The Wyoming Police Department did not respond to multiple requests for comment from NBC News.
In a statement to NBC WOOD Affiliate of Grand Rapids, Captain Timothy Pols said officers were responding to “a 911 call from a neighbor saying a house was broken into.”
âOfficers were aware that a previous burglary had taken place at this same address on July 24 and that a suspect had been arrested and charged with illegal entry during this incident.

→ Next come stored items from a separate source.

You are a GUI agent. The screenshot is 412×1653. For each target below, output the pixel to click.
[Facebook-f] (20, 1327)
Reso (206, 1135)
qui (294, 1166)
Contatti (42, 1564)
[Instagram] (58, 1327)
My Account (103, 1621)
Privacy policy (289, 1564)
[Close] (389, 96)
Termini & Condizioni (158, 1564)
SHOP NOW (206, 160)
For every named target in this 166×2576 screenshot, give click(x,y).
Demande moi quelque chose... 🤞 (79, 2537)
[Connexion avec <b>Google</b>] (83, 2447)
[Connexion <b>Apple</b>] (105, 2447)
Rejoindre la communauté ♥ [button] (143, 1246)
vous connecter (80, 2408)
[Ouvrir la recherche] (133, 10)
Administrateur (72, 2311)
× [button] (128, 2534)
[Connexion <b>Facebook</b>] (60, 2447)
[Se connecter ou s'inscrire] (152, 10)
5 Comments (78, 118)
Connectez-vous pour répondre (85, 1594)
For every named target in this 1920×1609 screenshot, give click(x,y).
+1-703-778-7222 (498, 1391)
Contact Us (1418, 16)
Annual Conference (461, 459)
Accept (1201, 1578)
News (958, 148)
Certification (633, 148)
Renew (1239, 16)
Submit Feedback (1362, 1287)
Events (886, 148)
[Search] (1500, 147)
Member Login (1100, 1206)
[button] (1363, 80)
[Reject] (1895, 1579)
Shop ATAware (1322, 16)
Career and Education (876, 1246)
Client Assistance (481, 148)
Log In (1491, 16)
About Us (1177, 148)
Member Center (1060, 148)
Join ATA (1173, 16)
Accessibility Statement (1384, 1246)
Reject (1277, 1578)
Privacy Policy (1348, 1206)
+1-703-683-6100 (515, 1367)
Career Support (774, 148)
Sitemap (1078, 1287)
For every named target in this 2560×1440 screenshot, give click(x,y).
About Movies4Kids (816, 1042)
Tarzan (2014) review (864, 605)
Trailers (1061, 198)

The caller said the previously arrested suspect had returned. and had entered the house again, âthe statement said.
Brown, Thorne and Sammy were handcuffed “according to department protocol,” Pols said. He did not address the officers surrounding the house with guns or failing to announce himself.
While Brown and Thorne now speak with a lawyer, he said they are focused on getting emotional support for Sammy, Thorne and himself “to heal as fast as possible”.
âI went from being scared for my life to being shocked, it’s not a little angry now,â Brown said.
“I definitely felt guilty for breaking into this house,” he said. “And I had the keys.”